Transcribe the lines below exactly. No image belongs in the transcription.
[[ Data for review open ]]
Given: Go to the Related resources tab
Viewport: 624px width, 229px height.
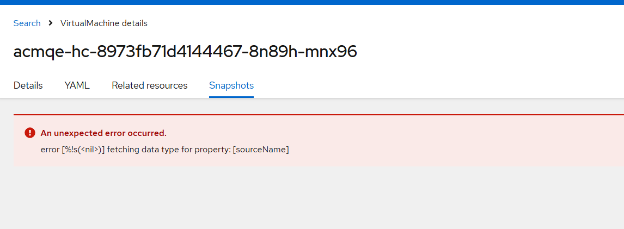Looking at the screenshot, I should [x=149, y=85].
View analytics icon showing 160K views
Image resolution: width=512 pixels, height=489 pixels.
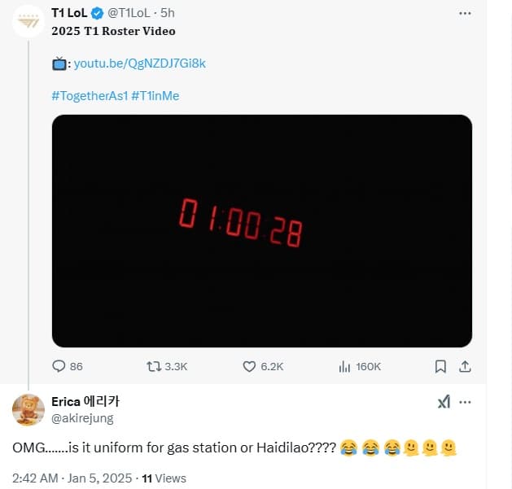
[[ Data for review closed ]]
* [Written response]
Given: Go to the Related resources tab
Viewport: 624px width, 229px height.
Looking at the screenshot, I should [x=149, y=85].
View analytics icon showing 160K views
Image resolution: width=512 pixels, height=489 pixels.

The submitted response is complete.